** BEGIN EXCERPT TO READ **

Anyway this is what I did. Suppose that $a < 9b$. (Need to check what should be corrected if $a > 9b$).

Step 1: Compute $l$.

enter image description here

See there is a right triangle. By the Pythagorean theorem,

$$ l^2 = (a+b)^2 - (a-b)^2 \quad \Rightarrow \quad l = 2\sqrt{ab}. $$

Step 2: Compute $d$. This is the bloody part.

enter image description here

If the radius of the giant circle is $R$, the two segments connecting the centers should be of length $R-a$ and $R-b$, respectively. Use two Pythagorean theorem to calculate their length gives the equation

$$ a - b = \sqrt{(d+b)^2 + (a+2\sqrt{ab})^2} - \sqrt{(d+a)^2 + a^2}. $$

Typically this involves squaring the equation twice. First, move the terms:

$$ \sqrt{(d+a)^2 + a^2} + a - b = \sqrt{(d+b)^2 + (a+2\sqrt{ab})^2}. $$

Take square on both sides. Simplify it, YOLO!

** END EXCERPT TO READ **

WORK INSTRUCTIONS »
- 1) Translate this sentence from the circle geometry post into Spanish: "Typically this involves squaring the equation twice."
- 2) Continue the circle geometry post from the point where it stops.

** BEGIN EXTRACTED DATA **

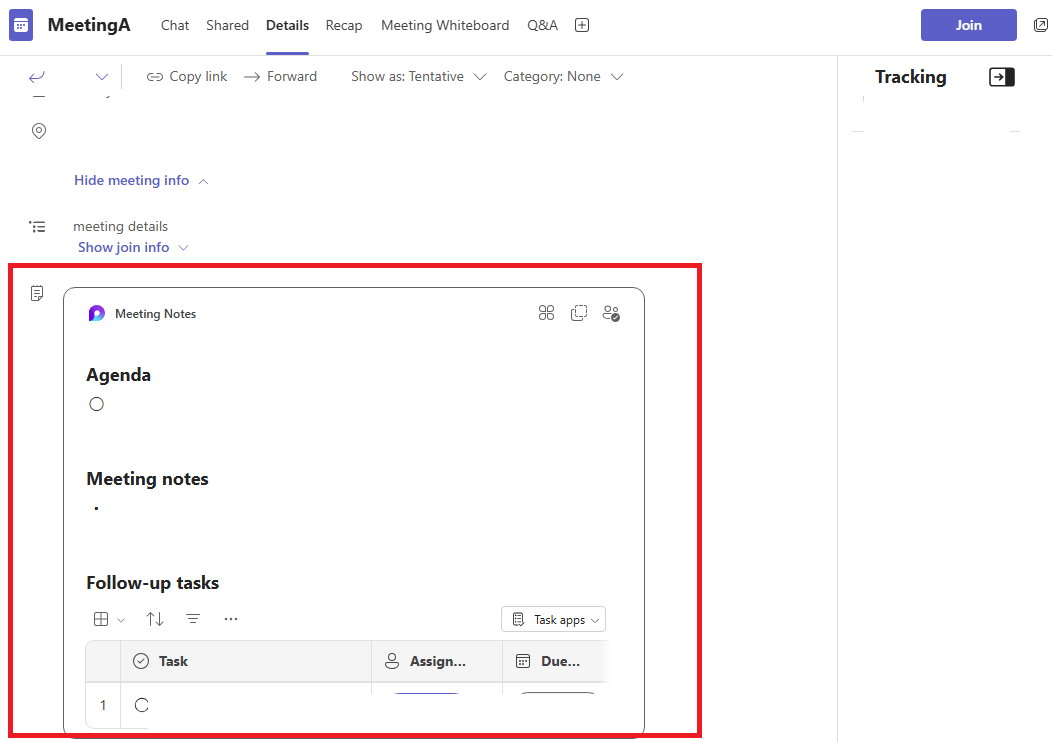Click the sort icon above the tasks table
The width and height of the screenshot is (1052, 742).
click(155, 619)
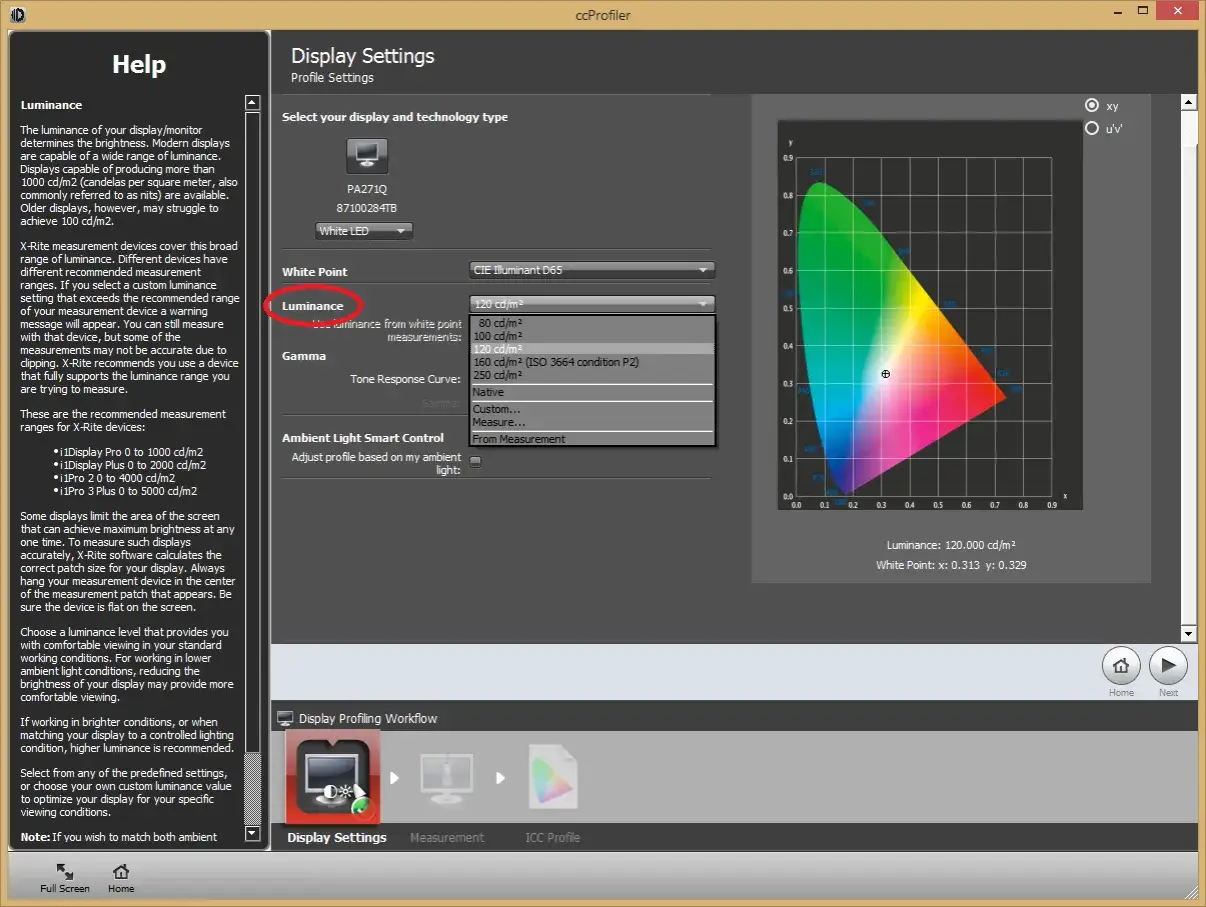Screen dimensions: 1206x907
Task: Select the Measurement workflow step icon
Action: [x=446, y=777]
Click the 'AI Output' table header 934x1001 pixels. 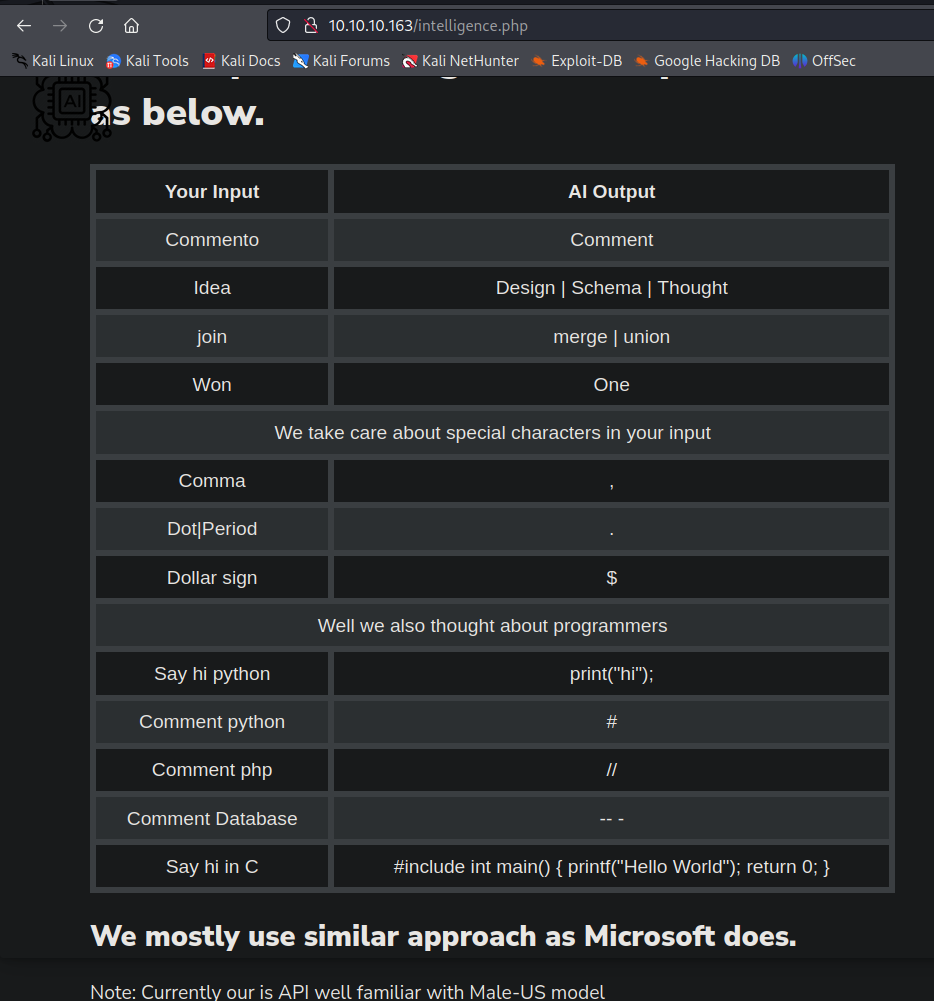(611, 191)
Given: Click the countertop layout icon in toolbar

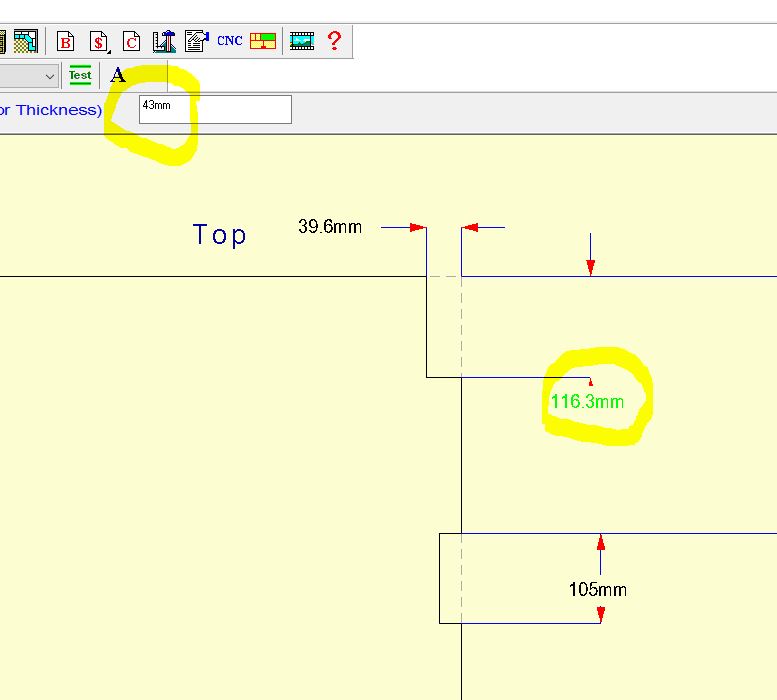Looking at the screenshot, I should (25, 41).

** END EXTRACTED DATA **

ANSWERS FOR THE EXERCISE »
- 1) Normalmente, esto implica elevar la ecuación al cuadrado dos veces.

- 2)
$$ -a(\sqrt a - 3\sqrt b) - (\sqrt a - \sqrt b)d = (\sqrt a - \sqrt b)\left(\sqrt{(d+a)^2 + a^2}\right) $$

Take square another time. Observe that $d^2$ term cancelled and it is indeed a linear equation. Thank god...

$$ \begin{aligned} 2(\sqrt a - \sqrt b)d(2\sqrt b) &= a(-a - 2\sqrt{ab} + 7b)\\ d &= \frac{a(-a - 2\sqrt{ab} + 7b)}{4\sqrt b (\sqrt a - \sqrt b)}. \end{aligned} $$

Step 3: Compute $R$.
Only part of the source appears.